(Stored records)
┄┄┄┄┄┄┄┄┄┄

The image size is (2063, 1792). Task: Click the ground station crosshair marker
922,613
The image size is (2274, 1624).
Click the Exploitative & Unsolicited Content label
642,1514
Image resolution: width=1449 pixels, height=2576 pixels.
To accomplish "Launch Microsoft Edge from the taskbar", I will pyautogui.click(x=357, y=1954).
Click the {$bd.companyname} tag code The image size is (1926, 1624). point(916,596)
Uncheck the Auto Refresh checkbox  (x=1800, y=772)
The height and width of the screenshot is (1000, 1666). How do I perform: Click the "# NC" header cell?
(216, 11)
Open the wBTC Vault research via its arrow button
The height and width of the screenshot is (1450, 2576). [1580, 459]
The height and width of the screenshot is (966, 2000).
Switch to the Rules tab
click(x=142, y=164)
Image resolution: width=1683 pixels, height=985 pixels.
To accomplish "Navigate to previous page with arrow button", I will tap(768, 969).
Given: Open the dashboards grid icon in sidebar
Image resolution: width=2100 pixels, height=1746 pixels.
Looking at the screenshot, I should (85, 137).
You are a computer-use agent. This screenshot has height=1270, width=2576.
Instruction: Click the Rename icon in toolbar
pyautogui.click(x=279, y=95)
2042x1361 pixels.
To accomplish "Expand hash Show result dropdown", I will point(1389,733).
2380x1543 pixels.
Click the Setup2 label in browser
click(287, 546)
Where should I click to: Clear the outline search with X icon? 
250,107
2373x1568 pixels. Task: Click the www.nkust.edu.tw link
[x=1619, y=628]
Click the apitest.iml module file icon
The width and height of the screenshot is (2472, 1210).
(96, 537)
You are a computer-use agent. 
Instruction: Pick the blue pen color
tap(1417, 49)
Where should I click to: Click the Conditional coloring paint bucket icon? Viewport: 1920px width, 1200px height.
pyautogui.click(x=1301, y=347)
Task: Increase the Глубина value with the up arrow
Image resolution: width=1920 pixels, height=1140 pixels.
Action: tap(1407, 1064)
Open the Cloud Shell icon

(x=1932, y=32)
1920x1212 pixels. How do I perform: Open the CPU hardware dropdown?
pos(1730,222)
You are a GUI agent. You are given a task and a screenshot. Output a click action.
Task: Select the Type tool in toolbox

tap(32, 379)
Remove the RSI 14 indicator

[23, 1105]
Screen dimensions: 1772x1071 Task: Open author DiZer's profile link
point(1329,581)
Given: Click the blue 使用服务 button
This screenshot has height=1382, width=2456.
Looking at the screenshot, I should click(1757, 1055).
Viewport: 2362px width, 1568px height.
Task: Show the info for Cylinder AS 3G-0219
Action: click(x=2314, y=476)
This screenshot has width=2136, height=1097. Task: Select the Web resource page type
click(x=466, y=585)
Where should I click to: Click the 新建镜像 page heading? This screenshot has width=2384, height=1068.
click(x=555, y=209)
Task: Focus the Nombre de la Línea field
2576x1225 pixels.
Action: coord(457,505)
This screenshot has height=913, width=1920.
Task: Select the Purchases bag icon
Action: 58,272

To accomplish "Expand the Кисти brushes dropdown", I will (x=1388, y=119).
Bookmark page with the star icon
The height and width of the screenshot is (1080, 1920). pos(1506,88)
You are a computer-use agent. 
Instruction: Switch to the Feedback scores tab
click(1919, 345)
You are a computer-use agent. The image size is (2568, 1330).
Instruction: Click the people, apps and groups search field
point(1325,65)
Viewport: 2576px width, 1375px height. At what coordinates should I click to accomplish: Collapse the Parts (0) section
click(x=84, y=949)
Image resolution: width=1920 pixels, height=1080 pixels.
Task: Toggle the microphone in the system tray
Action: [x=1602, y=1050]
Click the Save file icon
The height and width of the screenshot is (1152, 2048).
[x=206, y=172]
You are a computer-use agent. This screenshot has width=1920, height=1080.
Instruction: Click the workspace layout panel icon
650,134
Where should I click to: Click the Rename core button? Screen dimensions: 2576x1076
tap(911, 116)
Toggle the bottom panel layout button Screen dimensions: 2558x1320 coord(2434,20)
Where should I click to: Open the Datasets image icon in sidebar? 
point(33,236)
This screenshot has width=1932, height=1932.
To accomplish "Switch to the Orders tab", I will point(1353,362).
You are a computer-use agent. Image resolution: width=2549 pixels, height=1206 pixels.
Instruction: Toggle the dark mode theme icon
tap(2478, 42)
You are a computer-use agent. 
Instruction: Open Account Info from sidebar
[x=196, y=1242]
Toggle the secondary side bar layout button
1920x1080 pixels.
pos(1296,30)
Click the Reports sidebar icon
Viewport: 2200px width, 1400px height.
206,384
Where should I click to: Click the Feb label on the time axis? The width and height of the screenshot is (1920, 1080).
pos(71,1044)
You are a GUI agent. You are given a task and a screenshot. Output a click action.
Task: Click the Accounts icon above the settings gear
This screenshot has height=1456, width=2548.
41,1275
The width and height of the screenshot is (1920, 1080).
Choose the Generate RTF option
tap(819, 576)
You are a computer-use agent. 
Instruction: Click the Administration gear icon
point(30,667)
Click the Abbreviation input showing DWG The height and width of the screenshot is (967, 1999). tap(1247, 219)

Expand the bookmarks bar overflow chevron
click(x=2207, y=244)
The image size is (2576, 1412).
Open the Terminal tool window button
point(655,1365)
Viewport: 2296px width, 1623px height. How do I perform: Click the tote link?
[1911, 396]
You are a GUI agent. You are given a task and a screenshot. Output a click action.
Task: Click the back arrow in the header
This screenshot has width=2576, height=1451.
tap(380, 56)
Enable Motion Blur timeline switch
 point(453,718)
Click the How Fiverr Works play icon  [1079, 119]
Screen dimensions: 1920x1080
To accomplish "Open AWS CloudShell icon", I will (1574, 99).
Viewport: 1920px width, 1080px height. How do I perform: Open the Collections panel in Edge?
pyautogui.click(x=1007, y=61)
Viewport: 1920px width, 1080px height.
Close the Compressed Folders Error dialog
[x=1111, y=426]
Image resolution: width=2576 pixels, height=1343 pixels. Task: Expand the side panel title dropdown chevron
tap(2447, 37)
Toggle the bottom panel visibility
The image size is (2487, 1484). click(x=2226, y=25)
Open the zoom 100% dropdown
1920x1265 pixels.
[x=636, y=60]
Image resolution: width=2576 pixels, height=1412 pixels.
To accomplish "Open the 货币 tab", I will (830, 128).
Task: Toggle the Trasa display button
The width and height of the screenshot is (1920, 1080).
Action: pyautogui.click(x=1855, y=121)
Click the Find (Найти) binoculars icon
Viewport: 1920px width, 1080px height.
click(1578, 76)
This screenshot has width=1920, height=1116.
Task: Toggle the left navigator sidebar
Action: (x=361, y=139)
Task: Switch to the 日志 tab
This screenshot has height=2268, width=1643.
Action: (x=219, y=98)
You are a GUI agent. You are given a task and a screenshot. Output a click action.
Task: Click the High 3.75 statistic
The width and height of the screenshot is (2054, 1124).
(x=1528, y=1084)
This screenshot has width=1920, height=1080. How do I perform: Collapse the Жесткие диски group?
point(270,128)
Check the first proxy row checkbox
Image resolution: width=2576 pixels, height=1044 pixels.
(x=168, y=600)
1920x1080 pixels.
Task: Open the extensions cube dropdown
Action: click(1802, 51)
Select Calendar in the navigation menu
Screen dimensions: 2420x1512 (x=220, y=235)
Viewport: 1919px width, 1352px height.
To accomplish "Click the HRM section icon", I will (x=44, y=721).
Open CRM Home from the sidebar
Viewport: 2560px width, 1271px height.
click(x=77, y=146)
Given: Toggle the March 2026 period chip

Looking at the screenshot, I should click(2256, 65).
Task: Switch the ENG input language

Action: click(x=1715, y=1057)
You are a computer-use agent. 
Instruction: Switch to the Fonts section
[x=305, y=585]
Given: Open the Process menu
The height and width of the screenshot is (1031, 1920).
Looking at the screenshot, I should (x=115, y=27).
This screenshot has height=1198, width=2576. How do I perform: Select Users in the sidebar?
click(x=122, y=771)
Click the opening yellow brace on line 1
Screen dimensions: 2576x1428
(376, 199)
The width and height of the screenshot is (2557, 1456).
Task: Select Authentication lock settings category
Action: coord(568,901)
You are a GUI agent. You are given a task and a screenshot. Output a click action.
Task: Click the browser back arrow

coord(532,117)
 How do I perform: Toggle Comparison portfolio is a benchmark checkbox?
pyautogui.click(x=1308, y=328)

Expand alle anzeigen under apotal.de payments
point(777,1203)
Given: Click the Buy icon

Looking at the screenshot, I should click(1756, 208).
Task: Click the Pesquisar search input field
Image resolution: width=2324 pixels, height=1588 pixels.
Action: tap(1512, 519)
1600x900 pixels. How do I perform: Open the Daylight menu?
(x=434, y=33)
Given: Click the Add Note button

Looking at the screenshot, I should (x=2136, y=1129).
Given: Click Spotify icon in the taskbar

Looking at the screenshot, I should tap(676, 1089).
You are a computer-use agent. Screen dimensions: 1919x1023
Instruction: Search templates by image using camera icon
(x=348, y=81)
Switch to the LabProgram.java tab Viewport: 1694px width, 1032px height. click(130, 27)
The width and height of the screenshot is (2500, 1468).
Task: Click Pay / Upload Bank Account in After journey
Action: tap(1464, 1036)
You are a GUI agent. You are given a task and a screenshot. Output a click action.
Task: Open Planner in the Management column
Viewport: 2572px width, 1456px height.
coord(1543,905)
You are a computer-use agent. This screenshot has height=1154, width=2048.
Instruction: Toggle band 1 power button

┄┄┄┄┄┄┄┄┄┄

**What to do**
Gather each line of the records holding the string "will".

**Task solution**
To accomplish "Launch Microsoft Edge from the taskbar", I will pyautogui.click(x=357, y=1954).
To accomplish "Navigate to previous page with arrow button", I will tap(768, 969).
To accomplish "Expand hash Show result dropdown", I will point(1389,733).
To accomplish "Expand the Кисти brushes dropdown", I will (x=1388, y=119).
To accomplish "Switch to the Orders tab", I will point(1353,362).
To accomplish "Open AWS CloudShell icon", I will (1574, 99).
To accomplish "Open the 货币 tab", I will (830, 128).
To accomplish "Click the HRM section icon", I will (x=44, y=721).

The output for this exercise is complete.